Why? Because your brand isn’t your logo. It’s not your fancy office or that great new website you built. Your brand is what people think about when they think about you.
That includes satisfied patients whose surgeries were a huge success, whose lives you’ve changed by giving them back their vision. But it also includes prospects (like me) who aren’t good candidates for surgery. And it includes people who have never set foot inside your practice but heard about an experience their friend or family member had with you. That’s why every interaction is so important, especially when the interaction between surgeon and patient entails delivering bad news.
This is not to say that your reputation should be your main concern in a situation like this.
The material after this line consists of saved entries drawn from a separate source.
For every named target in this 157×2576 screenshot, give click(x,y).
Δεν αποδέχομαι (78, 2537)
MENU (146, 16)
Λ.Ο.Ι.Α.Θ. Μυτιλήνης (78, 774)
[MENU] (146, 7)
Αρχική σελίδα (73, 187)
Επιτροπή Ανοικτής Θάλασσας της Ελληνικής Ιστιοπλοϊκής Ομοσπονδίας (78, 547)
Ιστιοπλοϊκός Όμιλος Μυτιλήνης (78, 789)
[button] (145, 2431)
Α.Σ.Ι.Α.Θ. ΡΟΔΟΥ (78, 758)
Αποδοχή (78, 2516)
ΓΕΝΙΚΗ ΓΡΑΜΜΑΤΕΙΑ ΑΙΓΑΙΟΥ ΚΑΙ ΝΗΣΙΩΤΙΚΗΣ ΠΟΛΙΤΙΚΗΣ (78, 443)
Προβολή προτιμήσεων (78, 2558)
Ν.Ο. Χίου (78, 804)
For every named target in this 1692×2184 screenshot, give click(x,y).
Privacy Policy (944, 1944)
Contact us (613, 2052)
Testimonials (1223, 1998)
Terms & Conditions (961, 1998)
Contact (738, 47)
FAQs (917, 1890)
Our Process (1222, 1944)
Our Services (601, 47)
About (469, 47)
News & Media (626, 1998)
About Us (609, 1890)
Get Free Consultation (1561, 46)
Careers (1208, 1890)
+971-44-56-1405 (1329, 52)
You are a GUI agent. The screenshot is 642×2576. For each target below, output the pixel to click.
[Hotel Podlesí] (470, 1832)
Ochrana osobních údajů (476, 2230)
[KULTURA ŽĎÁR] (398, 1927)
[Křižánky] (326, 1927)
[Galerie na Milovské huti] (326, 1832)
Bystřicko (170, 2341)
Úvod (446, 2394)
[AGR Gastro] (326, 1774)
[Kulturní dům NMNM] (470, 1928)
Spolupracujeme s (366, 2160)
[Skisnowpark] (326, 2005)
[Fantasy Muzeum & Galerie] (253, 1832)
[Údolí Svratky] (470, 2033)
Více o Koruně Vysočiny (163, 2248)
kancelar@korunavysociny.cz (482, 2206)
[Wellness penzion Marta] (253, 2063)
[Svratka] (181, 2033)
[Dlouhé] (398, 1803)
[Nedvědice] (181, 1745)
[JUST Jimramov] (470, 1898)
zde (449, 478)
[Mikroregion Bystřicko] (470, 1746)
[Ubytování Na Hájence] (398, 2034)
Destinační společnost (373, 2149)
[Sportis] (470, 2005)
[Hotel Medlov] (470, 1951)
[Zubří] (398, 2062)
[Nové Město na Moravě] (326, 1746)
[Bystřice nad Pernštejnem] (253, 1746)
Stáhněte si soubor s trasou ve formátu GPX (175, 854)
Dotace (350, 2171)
Of course, your patient should be your primary focus. But that doesn’t mean that you can’t work to cement a positive impression in the patient’s mind based on your communication—even when you have to deliver bad news. If you want to build a strong health care brand, you must make the most of every patient interaction.
In a moment when you must deliver bad news—perhaps the only thing that a patient will remember—communicating clearly and empathetically will do more for your brand than any other aspect of that patient’s experience. How you treat a patient has a profound impact on your brand and your reputation, even when that patient has nothing to “offer” you.
My surgeon did this. Because he communicated clearly, I walked away with not only a positive impression of him but also a more positive impression of his practice. Although I received bad news, I reflected in the days following on what a great experience I had from start to finish. I wouldn’t hesitate to send friends or family to that practice, even though I didn’t have surgery there.
Consider the inverse. If my surgeon hadn’t communicated with compassion, not only would I have been disappointed in the outcome of the consultation, but I also would have had a sour taste in my mouth from the whole experience. I’ve seen countless patients who had a poor experience at a practice—regardless of whether they were actually treated or not—post negative reviews online or tell their friends and family to stay away. That’s the kind of detractor you don’t want. Your patients can separate the reality of their medical condition from the overall experience they had. Even if you may need to deliver bad news to a patient, it doesn’t necessarily have to be a bad experience for them.
Goodwill is free. Treating someone well costs no more than a few extra seconds of your time, but it can pay dividends and leave a lasting impression. A great experience that ended with bad news seems counterintuitive, but it is possible—it happened to me.